● Task inputs:
* * * * * * *

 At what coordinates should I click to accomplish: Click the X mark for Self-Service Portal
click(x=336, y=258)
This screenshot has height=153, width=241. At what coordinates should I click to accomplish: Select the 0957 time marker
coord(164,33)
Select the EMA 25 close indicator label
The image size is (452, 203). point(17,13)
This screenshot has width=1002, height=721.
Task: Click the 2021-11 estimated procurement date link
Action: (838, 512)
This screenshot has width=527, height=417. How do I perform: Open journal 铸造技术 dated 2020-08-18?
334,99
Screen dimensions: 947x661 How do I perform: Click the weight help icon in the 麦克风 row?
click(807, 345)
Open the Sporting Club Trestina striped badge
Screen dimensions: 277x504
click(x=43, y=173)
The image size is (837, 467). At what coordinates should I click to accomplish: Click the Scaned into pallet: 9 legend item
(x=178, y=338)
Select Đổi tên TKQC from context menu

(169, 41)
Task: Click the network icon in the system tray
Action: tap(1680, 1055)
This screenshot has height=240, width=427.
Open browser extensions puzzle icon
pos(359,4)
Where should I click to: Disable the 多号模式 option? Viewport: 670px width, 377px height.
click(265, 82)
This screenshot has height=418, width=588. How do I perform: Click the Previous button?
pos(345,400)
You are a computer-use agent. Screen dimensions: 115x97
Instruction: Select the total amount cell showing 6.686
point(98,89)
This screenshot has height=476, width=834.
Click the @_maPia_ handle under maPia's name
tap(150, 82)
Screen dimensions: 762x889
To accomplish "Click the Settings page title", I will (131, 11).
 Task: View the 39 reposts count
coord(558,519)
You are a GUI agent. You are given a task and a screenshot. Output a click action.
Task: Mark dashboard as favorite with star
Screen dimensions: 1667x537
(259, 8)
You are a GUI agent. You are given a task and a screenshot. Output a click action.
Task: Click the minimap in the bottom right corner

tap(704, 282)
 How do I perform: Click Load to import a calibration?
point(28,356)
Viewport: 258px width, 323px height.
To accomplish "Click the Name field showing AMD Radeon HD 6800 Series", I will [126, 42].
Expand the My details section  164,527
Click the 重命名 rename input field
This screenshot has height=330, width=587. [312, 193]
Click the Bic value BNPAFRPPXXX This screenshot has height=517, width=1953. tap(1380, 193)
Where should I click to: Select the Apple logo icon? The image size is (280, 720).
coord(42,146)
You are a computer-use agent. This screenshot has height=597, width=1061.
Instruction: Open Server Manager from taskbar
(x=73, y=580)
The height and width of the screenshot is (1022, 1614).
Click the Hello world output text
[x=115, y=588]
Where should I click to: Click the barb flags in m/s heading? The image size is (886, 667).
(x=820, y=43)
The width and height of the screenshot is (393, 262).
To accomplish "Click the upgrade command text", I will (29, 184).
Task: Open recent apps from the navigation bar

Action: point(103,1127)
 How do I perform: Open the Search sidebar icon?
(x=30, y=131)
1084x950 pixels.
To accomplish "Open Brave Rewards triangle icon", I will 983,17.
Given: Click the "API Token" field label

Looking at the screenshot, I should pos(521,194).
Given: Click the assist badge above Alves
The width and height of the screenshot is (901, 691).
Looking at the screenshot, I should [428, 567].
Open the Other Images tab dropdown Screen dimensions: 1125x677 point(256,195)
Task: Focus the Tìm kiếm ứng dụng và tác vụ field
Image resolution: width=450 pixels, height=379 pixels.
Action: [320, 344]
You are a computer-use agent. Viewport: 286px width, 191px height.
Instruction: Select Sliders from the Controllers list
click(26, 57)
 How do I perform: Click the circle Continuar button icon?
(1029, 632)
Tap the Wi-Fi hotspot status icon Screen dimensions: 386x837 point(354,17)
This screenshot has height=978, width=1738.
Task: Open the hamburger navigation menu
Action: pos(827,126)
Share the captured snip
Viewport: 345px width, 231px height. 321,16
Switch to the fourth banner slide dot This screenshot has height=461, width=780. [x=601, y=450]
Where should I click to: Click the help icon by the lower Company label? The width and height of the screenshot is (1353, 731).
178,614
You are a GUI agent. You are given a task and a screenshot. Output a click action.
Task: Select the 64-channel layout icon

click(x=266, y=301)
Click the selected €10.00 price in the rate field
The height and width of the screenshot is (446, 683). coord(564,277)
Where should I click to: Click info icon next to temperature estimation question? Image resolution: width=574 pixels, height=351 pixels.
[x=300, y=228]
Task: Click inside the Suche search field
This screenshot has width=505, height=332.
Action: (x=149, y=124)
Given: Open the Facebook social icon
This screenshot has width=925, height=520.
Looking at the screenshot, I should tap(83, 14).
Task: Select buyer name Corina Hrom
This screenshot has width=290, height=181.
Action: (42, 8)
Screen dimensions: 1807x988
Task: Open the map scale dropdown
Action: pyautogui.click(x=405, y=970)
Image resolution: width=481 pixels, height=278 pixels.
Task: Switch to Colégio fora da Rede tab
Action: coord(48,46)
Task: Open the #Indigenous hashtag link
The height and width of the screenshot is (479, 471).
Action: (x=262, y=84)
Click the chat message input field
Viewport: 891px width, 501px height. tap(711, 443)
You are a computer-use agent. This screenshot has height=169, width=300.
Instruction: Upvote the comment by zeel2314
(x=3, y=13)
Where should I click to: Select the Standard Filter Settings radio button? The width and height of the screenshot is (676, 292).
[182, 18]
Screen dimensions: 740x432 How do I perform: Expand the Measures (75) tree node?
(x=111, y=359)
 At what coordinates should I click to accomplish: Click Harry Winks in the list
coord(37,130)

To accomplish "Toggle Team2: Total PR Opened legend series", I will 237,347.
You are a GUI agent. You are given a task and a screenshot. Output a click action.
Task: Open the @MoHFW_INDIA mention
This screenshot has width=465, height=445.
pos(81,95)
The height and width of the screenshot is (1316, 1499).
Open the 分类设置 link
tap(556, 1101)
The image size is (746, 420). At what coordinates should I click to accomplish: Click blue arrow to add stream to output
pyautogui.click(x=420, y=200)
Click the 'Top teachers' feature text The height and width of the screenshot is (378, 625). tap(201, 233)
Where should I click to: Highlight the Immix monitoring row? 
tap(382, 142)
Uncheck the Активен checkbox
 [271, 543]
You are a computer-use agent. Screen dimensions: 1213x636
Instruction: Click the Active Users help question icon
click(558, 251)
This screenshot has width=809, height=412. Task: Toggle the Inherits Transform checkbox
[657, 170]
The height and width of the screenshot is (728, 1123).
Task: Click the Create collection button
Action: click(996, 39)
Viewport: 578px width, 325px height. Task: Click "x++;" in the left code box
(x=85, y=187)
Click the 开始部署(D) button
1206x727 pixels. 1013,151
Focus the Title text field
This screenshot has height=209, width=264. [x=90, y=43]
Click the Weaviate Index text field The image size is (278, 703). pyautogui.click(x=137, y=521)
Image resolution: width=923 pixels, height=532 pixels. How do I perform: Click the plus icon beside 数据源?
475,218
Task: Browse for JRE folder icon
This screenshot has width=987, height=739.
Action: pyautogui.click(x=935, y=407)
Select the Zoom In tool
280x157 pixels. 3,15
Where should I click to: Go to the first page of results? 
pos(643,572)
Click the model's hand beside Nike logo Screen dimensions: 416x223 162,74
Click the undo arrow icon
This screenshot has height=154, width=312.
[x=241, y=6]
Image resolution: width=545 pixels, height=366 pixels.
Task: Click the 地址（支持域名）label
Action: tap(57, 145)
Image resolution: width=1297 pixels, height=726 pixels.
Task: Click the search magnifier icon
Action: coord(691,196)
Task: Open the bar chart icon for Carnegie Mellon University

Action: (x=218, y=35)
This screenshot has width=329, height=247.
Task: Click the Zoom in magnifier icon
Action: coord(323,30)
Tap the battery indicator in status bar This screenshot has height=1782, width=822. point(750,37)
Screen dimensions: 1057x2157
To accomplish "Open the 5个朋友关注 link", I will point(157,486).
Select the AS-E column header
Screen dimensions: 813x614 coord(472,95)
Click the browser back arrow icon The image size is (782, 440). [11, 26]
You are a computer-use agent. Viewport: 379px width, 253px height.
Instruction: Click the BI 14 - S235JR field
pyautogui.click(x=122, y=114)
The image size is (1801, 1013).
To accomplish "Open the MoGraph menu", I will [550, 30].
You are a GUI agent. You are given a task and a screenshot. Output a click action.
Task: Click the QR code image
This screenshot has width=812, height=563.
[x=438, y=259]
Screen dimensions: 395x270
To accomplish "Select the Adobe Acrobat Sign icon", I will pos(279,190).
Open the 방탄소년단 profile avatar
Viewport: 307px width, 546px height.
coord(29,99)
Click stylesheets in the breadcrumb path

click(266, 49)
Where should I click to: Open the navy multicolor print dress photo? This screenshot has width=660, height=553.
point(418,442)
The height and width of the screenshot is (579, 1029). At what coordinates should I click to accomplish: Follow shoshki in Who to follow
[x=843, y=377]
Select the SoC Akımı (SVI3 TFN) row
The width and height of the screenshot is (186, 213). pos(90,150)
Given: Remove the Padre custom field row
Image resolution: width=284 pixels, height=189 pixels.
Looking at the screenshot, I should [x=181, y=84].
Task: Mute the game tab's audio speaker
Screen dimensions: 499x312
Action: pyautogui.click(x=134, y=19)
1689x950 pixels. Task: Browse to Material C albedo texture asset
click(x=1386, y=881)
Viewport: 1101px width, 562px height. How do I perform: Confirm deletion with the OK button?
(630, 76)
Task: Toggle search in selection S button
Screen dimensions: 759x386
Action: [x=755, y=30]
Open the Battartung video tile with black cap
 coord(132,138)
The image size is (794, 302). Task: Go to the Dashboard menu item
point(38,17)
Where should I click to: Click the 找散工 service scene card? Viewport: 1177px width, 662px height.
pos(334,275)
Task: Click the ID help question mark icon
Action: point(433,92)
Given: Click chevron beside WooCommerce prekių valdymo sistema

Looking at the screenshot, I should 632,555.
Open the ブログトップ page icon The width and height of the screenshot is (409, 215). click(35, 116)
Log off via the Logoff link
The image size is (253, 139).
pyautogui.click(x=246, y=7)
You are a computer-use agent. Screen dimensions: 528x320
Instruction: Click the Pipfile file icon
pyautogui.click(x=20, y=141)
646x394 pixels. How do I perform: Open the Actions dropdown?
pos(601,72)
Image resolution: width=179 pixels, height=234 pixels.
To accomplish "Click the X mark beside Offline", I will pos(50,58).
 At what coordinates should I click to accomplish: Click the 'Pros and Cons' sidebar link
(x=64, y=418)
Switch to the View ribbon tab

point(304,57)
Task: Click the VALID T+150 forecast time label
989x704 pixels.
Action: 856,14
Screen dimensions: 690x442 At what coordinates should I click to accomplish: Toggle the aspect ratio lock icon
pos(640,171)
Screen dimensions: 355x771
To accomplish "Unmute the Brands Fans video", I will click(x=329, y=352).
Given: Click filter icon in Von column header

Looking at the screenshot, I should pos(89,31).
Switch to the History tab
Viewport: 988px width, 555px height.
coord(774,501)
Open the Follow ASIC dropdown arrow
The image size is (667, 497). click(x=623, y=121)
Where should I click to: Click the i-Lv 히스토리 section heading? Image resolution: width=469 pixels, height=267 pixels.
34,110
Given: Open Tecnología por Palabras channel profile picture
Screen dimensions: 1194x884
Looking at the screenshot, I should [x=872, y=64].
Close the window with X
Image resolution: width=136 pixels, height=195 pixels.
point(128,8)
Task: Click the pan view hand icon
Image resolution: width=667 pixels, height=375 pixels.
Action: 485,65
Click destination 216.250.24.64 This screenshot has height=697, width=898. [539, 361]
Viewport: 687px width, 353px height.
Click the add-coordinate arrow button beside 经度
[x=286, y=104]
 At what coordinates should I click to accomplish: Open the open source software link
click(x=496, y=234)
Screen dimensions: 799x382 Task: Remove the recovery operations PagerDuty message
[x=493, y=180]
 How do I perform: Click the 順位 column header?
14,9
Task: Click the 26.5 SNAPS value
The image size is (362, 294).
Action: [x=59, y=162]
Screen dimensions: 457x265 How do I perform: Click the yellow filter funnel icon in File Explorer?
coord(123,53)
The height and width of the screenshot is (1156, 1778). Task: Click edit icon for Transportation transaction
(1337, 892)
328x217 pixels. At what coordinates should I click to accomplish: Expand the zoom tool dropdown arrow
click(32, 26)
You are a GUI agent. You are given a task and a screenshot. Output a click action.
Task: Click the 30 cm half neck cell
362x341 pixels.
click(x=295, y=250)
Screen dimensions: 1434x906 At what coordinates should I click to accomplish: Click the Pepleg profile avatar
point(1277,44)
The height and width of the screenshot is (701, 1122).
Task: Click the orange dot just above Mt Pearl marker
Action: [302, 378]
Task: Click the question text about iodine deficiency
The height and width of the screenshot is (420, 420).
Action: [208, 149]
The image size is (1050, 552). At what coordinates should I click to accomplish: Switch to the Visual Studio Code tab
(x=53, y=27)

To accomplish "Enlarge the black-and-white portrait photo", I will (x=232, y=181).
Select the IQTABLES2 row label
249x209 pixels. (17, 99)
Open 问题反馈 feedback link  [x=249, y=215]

* * * * * * *

● Task brief: Copy the data from the line containing "Where should I click to: Click the i-Lv" through the line containing "click(32, 26)", swapping "pan view" for "panning" and leaving everything else as it is.

● Worked solution:
Where should I click to: Click the i-Lv 히스토리 section heading? Image resolution: width=469 pixels, height=267 pixels.
34,110
Given: Open Tecnología por Palabras channel profile picture
Screen dimensions: 1194x884
Looking at the screenshot, I should [x=872, y=64].
Close the window with X
Image resolution: width=136 pixels, height=195 pixels.
point(128,8)
Task: Click the panning hand icon
Image resolution: width=667 pixels, height=375 pixels.
Action: 485,65
Click destination 216.250.24.64 This screenshot has height=697, width=898. [539, 361]
Viewport: 687px width, 353px height.
Click the add-coordinate arrow button beside 经度
[x=286, y=104]
 At what coordinates should I click to accomplish: Open the open source software link
click(x=496, y=234)
Screen dimensions: 799x382 Task: Remove the recovery operations PagerDuty message
[x=493, y=180]
 How do I perform: Click the 順位 column header?
14,9
Task: Click the 26.5 SNAPS value
The image size is (362, 294).
Action: [x=59, y=162]
Screen dimensions: 457x265 How do I perform: Click the yellow filter funnel icon in File Explorer?
coord(123,53)
The height and width of the screenshot is (1156, 1778). Task: Click edit icon for Transportation transaction
(1337, 892)
328x217 pixels. At what coordinates should I click to accomplish: Expand the zoom tool dropdown arrow
click(32, 26)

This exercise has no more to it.